◆ TASK ITEM: For the material below, output exactly the span from the line with "Identify the click" to the line with "Next (171, 1205)", including both, and nothing besides.

◆ DATA TO EXAMINE:
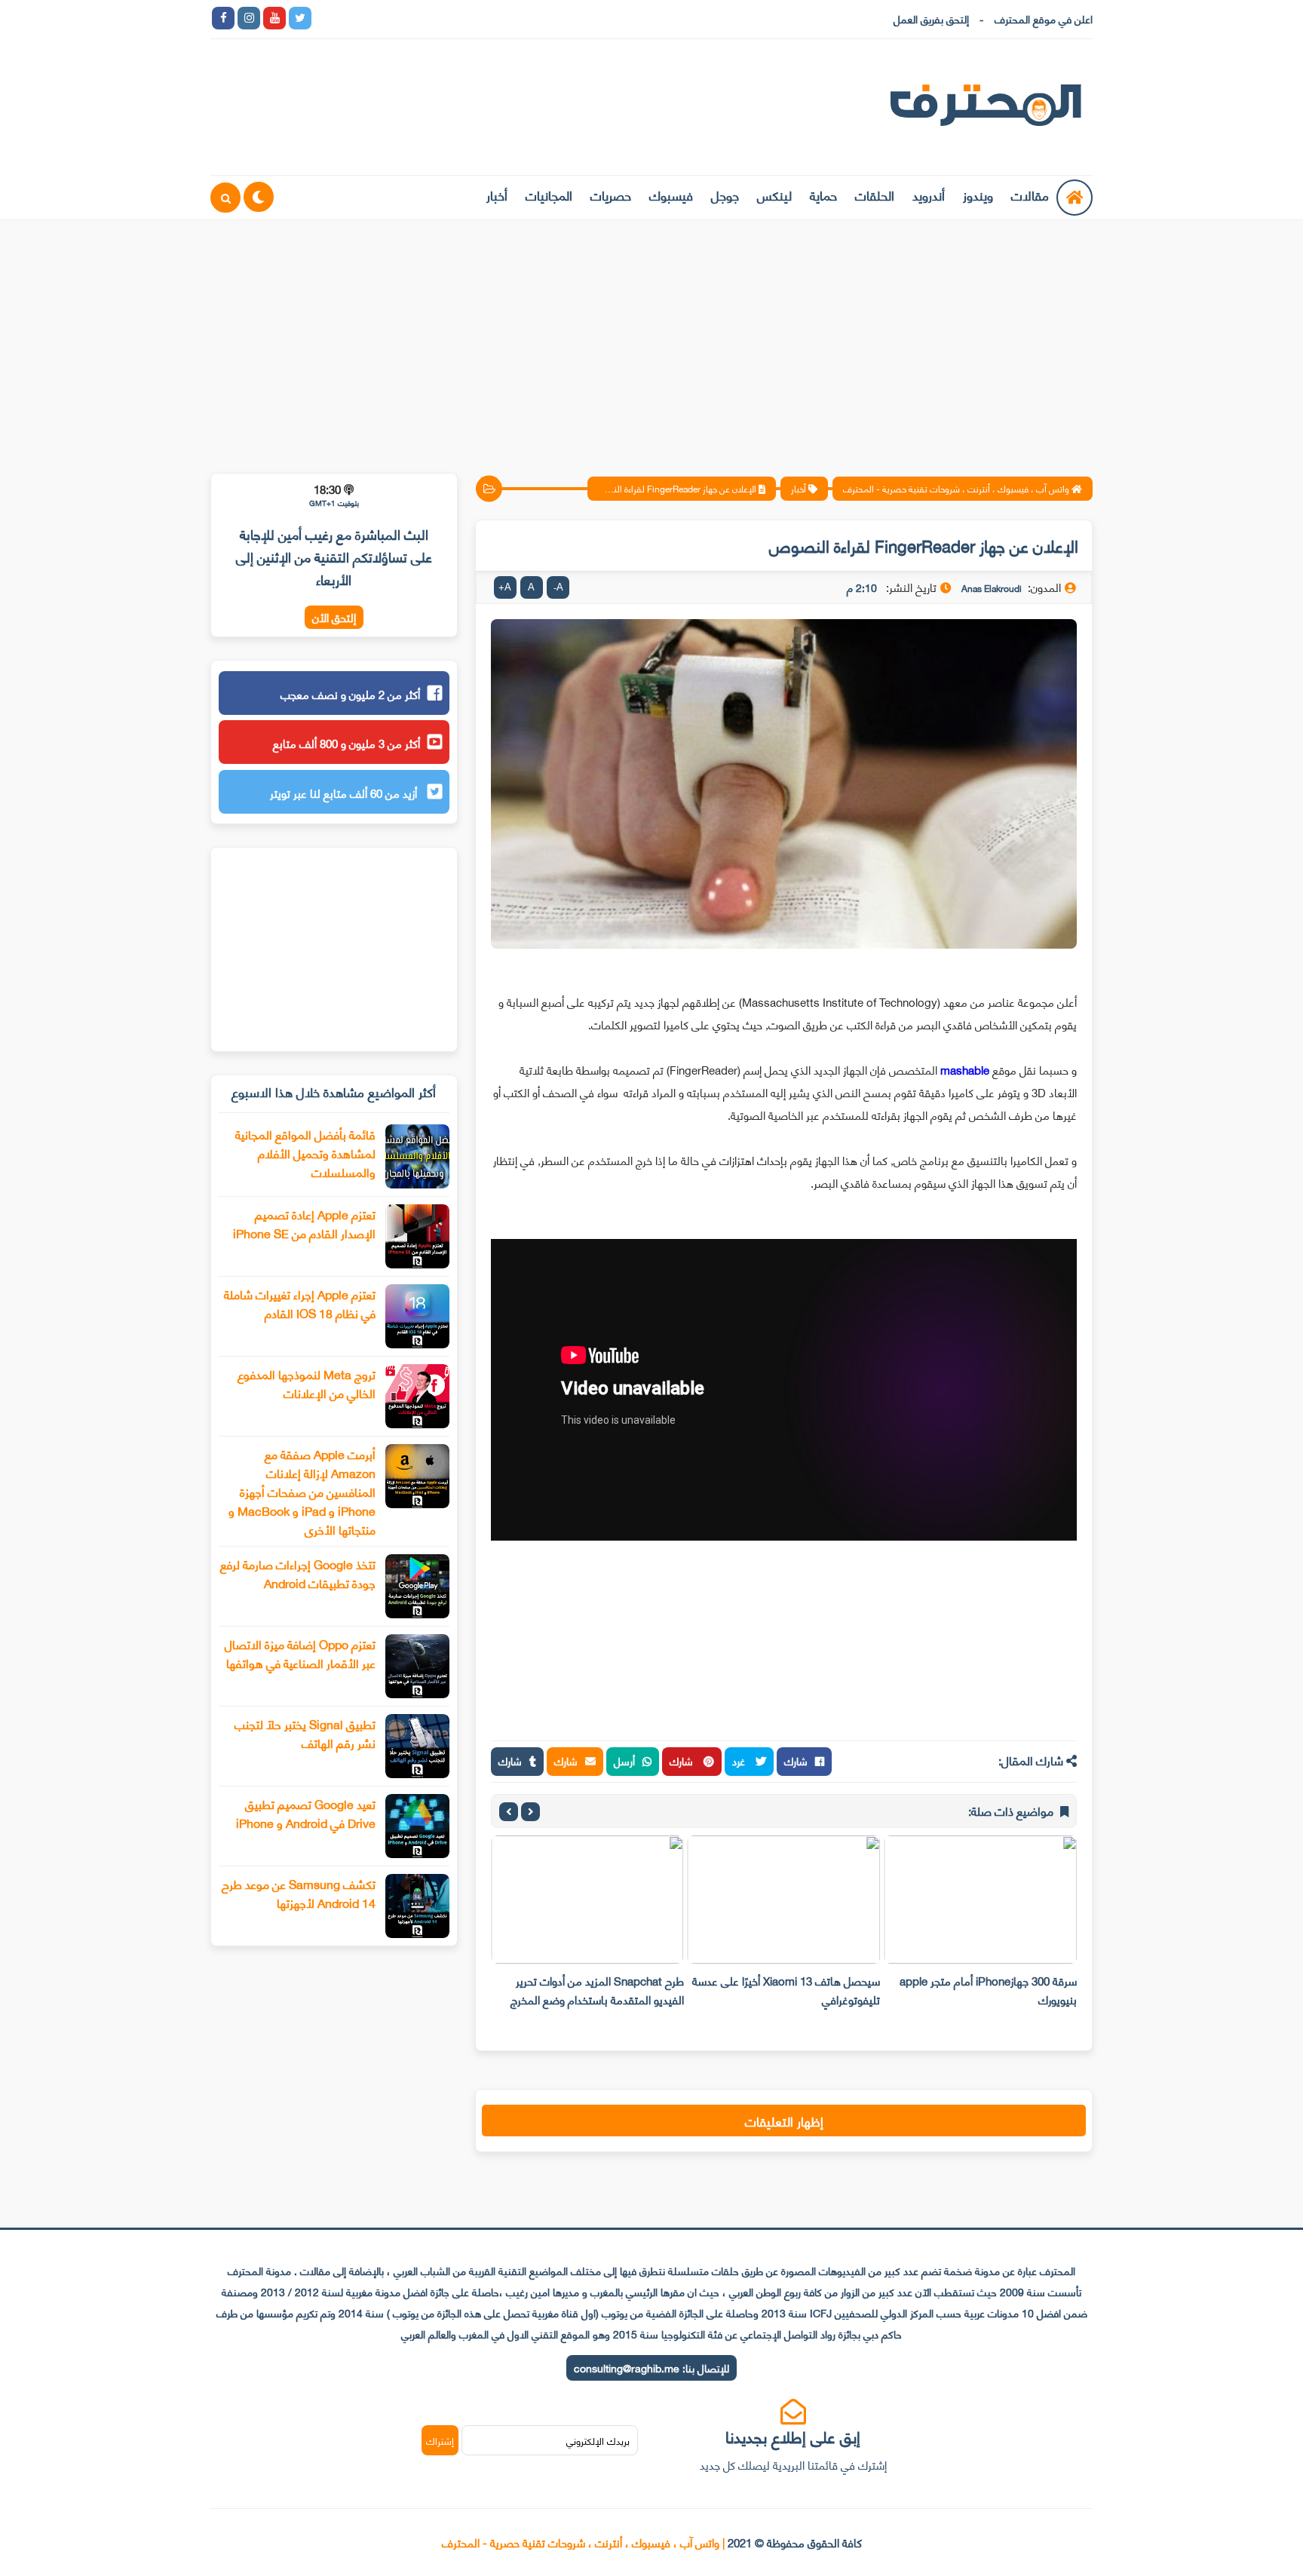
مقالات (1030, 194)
--
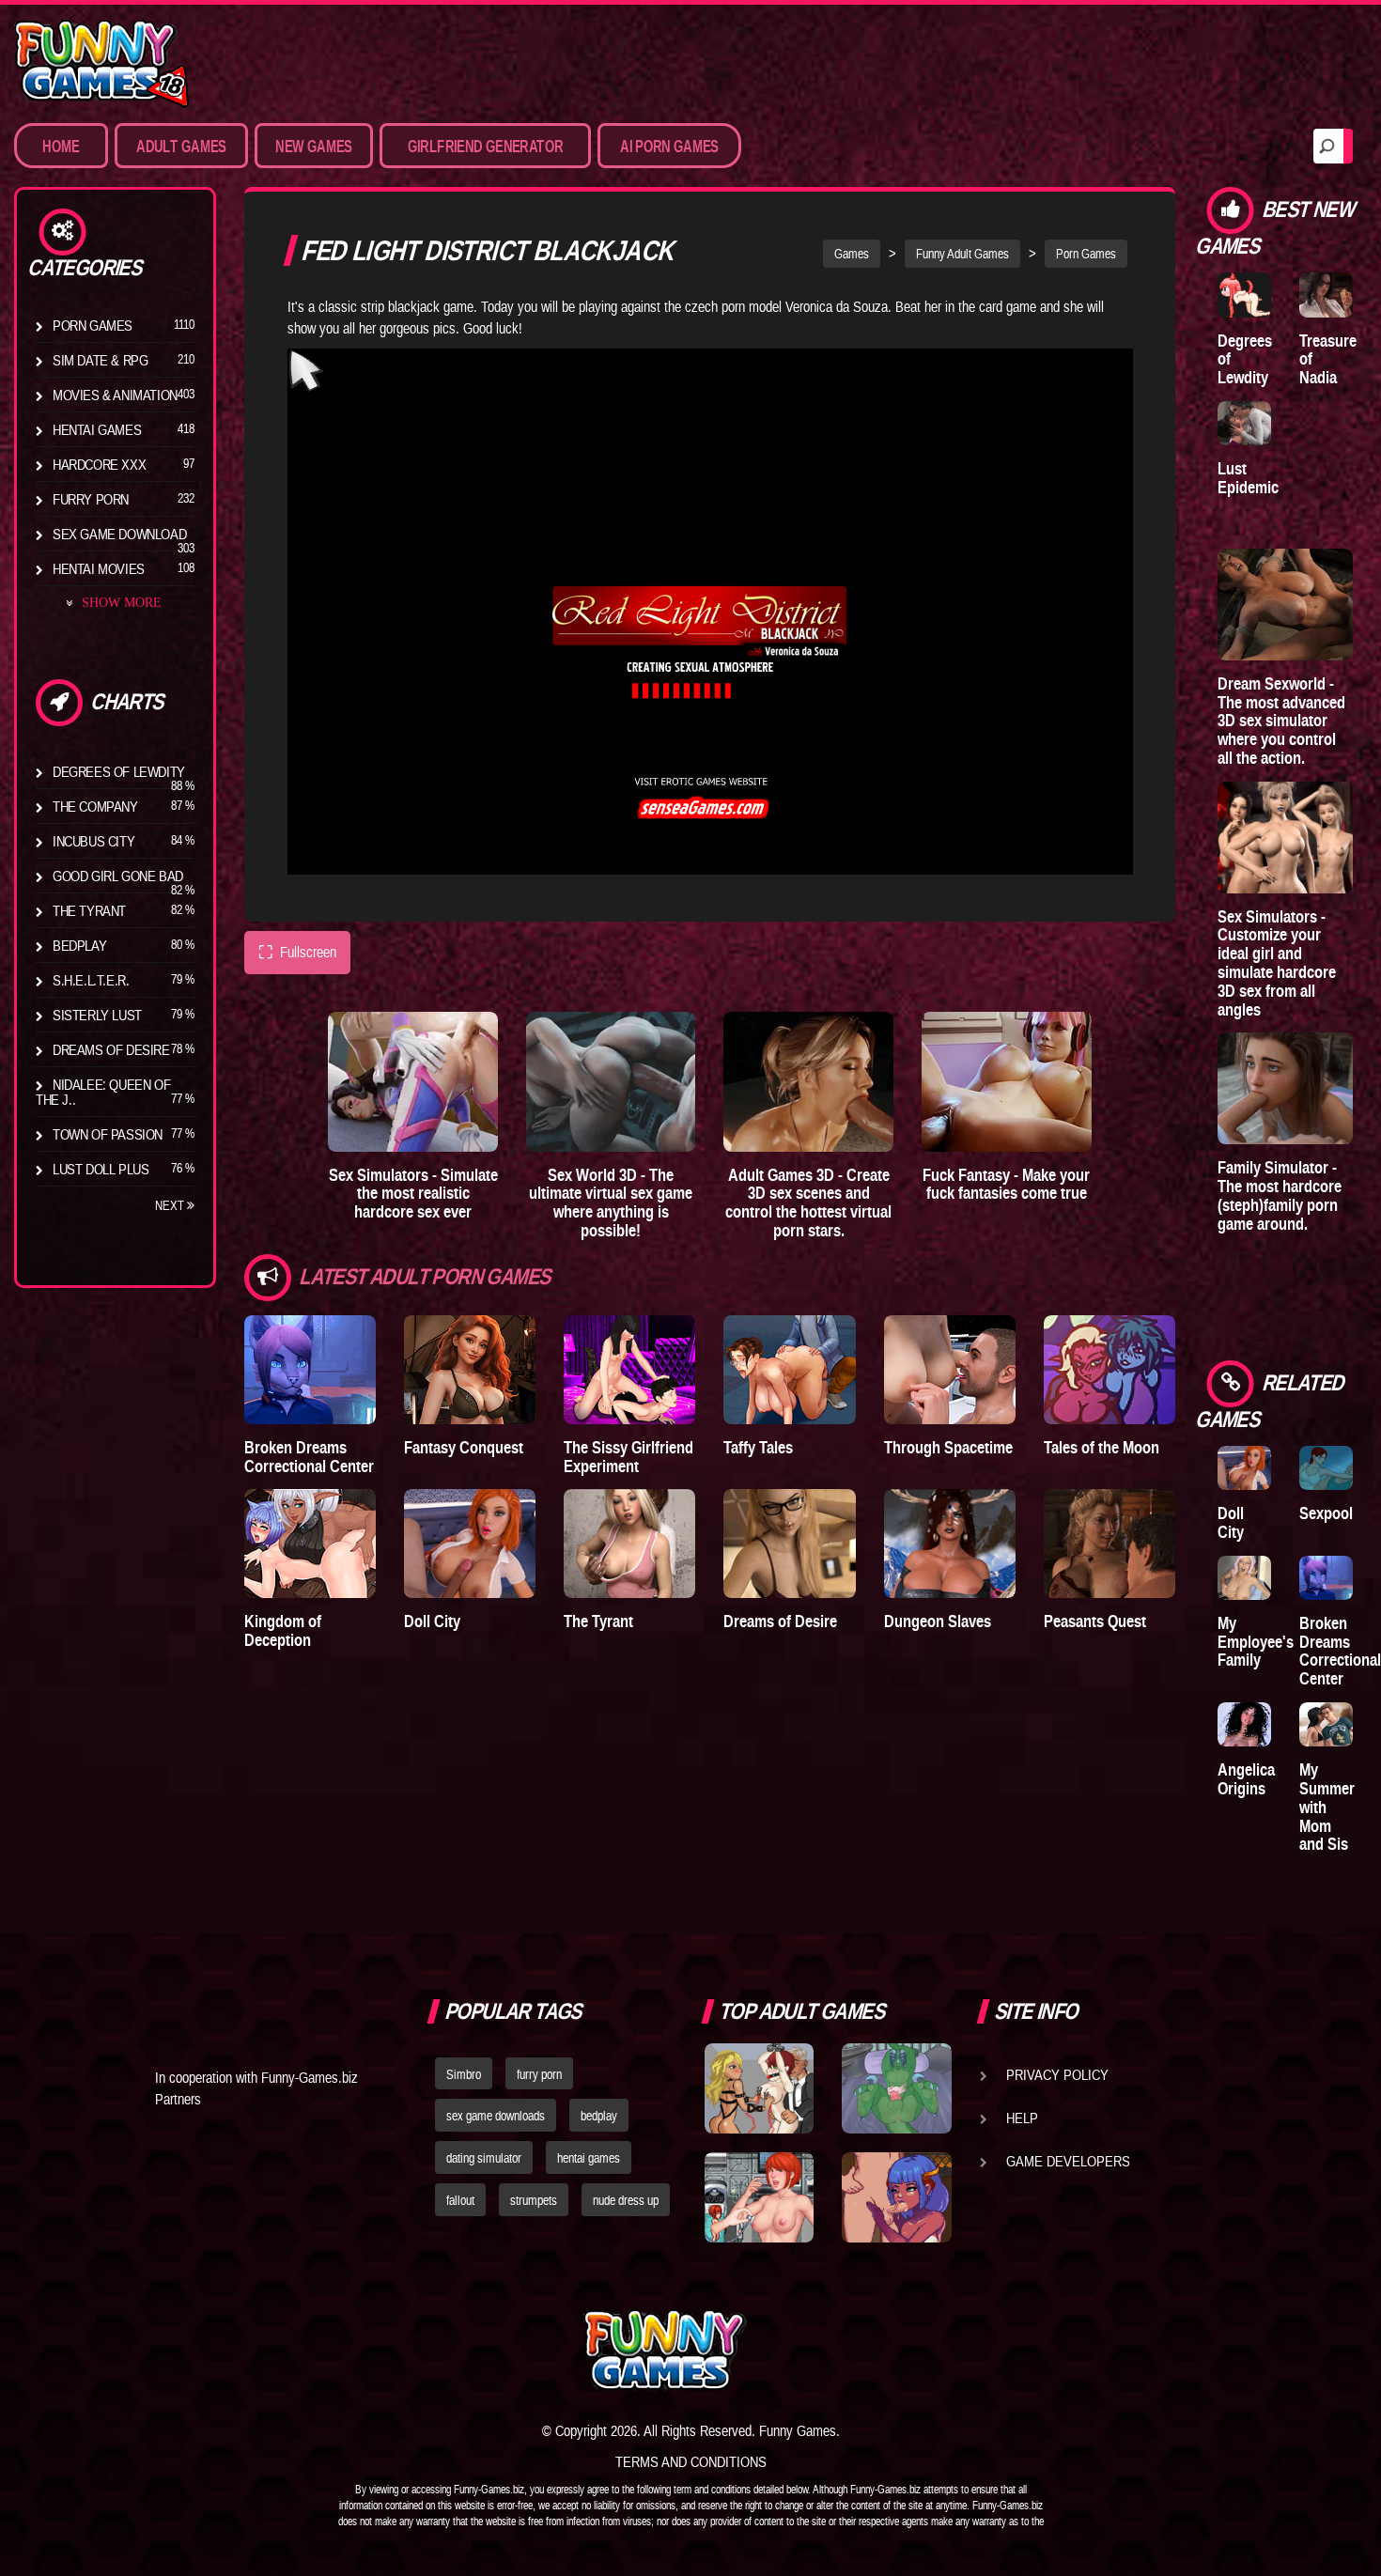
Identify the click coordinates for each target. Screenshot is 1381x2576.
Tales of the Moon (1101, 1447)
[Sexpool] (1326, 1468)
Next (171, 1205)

◆ SOLUTION TO THE EXERCISE:
Identify the click coordinates for each target. Screenshot is 1381x2576.
Tales of the Moon (1101, 1447)
[Sexpool] (1326, 1468)
Next (171, 1205)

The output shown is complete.